Cato’s Waler Olson published an excellent column just before New Year’s in the Providence Journal, pointing out that everyone should be happy about the judiciary’s willingness to confound the president by striking his illegal rulemaking, whoever happens to be president at the moment.

Lately judges have struck down several big regulations from the Obama administration, putting at risk parts of its policy legacy. Some liberal commentators have reacted by blasting the judges as meddlesome activists and calling for more judicial deference to the president’s power to set national policy with the help of what are seen as expert federal agencies.

Bad idea, guys. If you’re worried about President-elect Donald Trump, this is exactly the wrong moment to reproach judges for standing up to executive-branch power grabs.

Olson walks through several examples of Obama regulations, rules and executive agency rulings which, whatever their merits as policy, were struck down as contrary to law.

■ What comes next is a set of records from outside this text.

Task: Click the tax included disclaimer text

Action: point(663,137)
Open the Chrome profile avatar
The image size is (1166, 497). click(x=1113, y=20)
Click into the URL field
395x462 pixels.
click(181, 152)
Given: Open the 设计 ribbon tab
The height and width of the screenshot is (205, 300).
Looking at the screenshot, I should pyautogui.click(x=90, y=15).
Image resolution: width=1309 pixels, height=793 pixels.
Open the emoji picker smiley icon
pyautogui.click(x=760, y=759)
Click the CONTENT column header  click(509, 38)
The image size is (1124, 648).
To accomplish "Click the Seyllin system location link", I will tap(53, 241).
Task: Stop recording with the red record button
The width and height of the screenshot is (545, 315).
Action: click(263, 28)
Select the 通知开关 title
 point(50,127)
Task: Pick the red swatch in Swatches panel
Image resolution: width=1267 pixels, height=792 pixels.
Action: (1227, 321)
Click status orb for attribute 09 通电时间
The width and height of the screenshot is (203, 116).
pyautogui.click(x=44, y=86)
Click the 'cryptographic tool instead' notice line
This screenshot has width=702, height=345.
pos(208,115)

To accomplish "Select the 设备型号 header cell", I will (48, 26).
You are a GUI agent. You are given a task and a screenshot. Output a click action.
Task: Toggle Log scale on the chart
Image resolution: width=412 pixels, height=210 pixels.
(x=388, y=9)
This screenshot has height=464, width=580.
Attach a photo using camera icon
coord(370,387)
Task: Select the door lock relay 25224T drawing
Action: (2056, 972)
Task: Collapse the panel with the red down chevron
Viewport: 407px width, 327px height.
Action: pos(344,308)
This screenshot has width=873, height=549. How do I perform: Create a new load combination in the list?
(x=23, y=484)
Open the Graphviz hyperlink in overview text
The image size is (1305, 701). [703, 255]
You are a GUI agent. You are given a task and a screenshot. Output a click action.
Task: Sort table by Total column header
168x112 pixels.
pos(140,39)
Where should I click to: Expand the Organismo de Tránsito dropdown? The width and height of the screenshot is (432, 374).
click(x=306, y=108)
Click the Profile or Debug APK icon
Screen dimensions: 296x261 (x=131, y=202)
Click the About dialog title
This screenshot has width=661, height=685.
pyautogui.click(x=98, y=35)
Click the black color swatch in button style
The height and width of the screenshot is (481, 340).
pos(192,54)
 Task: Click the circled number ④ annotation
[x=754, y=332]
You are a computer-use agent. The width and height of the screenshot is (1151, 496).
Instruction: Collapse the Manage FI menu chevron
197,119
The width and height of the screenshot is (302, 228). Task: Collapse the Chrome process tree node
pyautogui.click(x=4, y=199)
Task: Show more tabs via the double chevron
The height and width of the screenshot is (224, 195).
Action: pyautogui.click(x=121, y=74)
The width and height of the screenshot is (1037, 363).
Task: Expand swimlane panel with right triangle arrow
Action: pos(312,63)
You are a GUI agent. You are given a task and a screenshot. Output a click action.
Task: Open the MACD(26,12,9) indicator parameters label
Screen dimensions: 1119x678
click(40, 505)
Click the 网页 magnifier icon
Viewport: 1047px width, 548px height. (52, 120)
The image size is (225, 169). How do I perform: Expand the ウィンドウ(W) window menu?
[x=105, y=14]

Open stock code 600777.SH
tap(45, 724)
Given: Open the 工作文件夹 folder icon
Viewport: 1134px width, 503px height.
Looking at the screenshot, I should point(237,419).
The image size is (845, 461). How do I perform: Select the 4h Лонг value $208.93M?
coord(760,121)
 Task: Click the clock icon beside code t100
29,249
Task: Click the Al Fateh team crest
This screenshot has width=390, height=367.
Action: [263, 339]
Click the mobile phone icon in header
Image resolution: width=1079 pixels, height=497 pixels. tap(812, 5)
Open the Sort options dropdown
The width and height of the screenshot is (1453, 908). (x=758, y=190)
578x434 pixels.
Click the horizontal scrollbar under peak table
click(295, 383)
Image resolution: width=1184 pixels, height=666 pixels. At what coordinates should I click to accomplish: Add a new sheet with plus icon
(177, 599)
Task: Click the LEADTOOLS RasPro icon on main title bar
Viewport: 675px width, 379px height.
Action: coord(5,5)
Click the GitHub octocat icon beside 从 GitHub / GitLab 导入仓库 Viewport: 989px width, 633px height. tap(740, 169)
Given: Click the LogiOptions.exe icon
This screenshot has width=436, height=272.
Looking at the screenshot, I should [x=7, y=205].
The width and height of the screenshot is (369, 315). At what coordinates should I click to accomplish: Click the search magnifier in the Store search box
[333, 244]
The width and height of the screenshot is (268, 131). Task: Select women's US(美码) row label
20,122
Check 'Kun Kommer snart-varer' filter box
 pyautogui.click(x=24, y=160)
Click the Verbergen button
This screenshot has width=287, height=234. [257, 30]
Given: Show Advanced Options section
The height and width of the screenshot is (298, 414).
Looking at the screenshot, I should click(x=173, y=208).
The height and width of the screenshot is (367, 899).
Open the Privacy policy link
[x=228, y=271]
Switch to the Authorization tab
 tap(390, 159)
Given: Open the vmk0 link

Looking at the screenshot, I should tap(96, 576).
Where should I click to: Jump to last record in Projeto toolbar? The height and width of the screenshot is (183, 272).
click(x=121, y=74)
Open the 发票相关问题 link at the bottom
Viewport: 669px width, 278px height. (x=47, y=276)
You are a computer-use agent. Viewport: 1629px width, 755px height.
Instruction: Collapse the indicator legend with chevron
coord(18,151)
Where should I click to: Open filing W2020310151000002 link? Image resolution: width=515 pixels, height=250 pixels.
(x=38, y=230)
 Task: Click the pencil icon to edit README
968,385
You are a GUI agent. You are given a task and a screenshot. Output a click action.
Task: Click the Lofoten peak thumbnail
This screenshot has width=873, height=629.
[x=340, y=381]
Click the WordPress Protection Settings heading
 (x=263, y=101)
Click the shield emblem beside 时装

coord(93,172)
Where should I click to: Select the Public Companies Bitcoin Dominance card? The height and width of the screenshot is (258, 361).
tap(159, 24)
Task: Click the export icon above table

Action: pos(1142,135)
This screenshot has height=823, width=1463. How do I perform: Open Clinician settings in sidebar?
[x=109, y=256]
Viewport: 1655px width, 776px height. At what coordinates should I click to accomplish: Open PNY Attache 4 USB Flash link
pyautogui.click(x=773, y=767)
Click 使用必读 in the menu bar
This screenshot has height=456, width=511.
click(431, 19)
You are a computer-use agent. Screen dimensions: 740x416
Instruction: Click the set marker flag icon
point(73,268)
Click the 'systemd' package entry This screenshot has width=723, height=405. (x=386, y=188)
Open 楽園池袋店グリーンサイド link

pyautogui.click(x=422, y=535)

He argues, persuasively, that everyone — especially those looking ahead with trepidation toward Trump’s presidency, should “be celebrating an energetic judiciary that shows a watchful spirit against the encroachments of presidential power.”

But the entire column also serves as a subtle reproach to Obama’s decision, after he lost control of Congress, to take a go-it-alone attitude toward policy from the Oval Office. As our editorial today observes, Obama had all the skills of a great campaigner, but “what he never showed were skills for coalition-building, legislating, persuading rivals and deal-making — that is, for governing.”

Republicans were often intransigent toward Obama — after all, they were elected to oppose him. But they were not unwilling to cut deals. They did so in January 2013, even on the issue where they seemed most intransigent — tax increases. But of course that was a deal with Joe Biden, after Obama had declared publicly that he was done negotiating. It took someone with a willingness to govern to avoid the fiscal cliff.

Republicans also split the baby at a few other critical moments, even on Planned Parenthood and Zika funding, which seemed like an impossible task. One can only wonder what sort of presidency Obama might have had if he hadn’t decided, in 2011, that Republicans’ failure to go along with exactly what he wanted (“We can’t wait”) would become his chief election year cudgel to be wielded in public, rather than an impetus to work quietly and find legislative compromises where both sides had to yield a bit.

In the meantime, we’re about to find out whether Trump, who famously talks about pragmatism and cutting deals, and is not well-grounded in any particular ideology, can do any better in this regard. He has a low bar to clear.

And if he fails in this, and starts trying to call the shots on his own, we should hope and pray that there are still judges there — even the judges he himself appoints — to rebuke him, just as many judges Obama appointed were not afraid to rebuke him.